What you will do — Reproduce the lines of the listing below without any changes, starting at the line that contains "Task: Mark Amazon" and ending with the last line of the listing. Leave the pictures out of your answer.

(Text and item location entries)
== == ==

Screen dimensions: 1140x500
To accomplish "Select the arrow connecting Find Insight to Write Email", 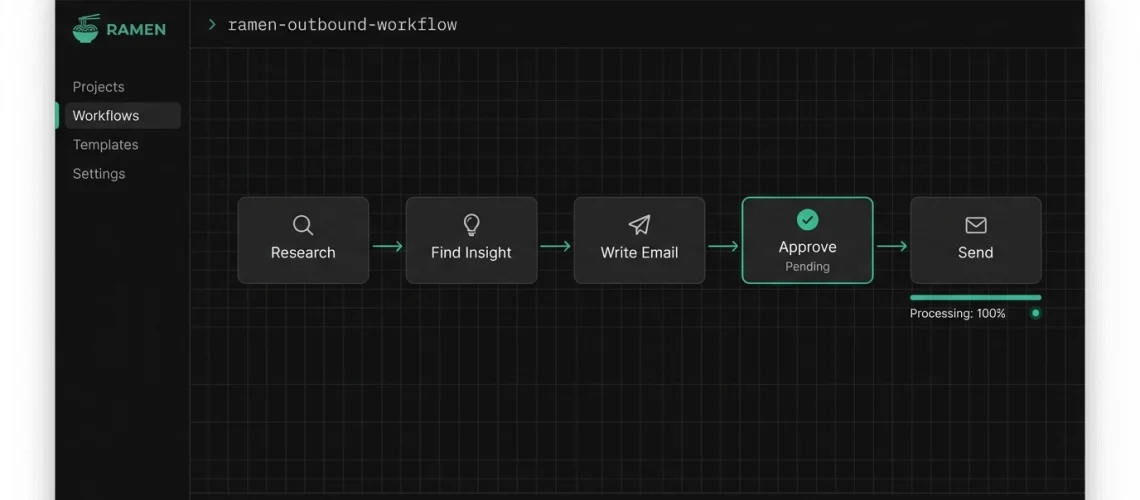I will point(555,246).
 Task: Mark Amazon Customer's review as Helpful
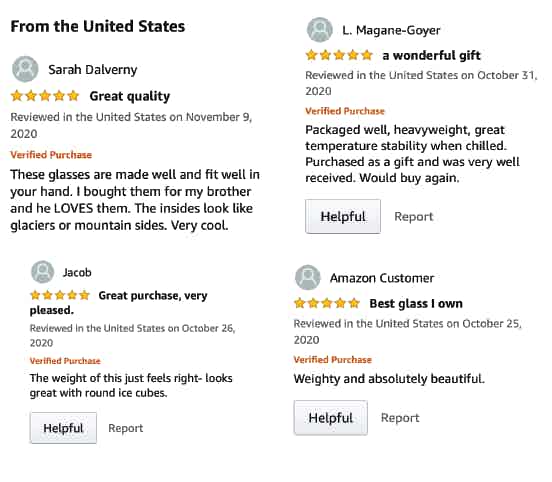point(331,418)
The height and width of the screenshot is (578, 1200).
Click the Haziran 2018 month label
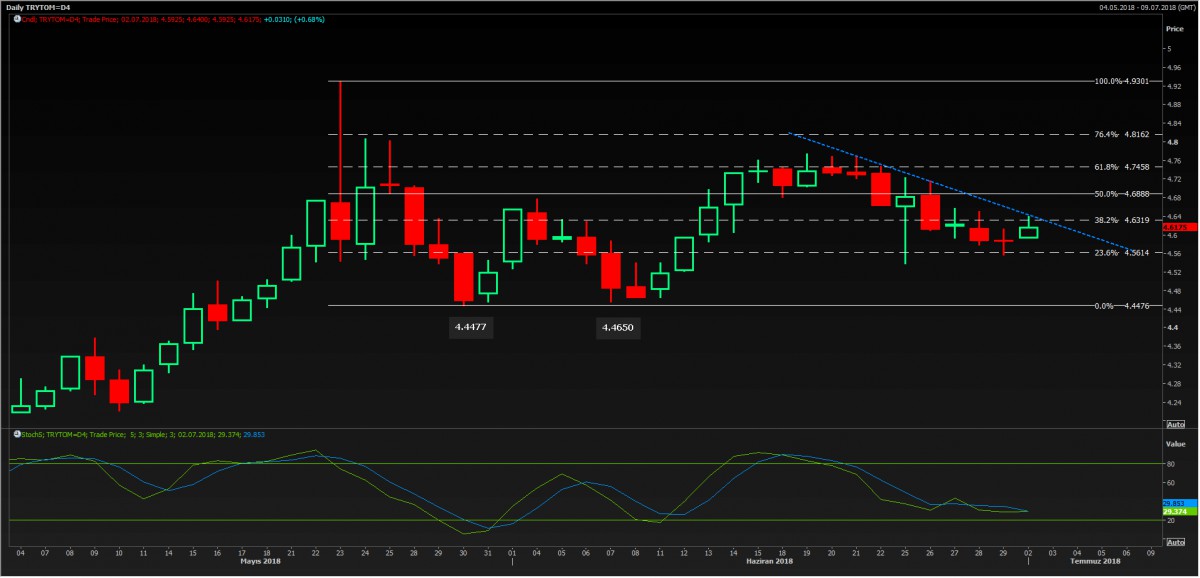(x=770, y=563)
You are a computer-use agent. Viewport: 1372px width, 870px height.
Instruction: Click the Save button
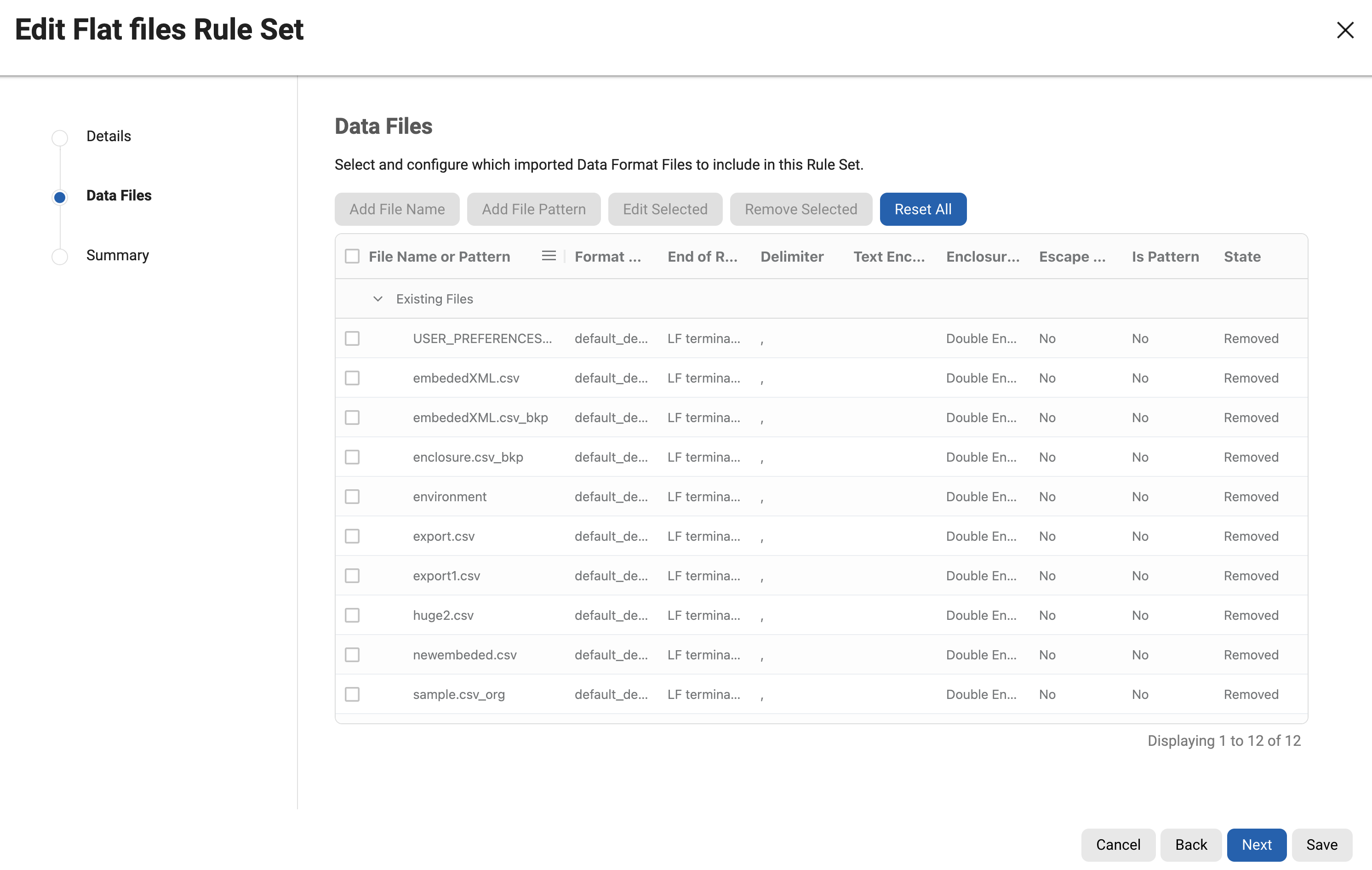pos(1321,844)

== == ==

Solution for this exercise —
 Task: Mark Amazon Customer's review as Helpful
point(331,418)
The height and width of the screenshot is (578, 1200).
Click the Haziran 2018 month label
(x=770, y=563)
You are a computer-use agent. Viewport: 1372px width, 870px height.
Instruction: Click the Save button
pos(1321,844)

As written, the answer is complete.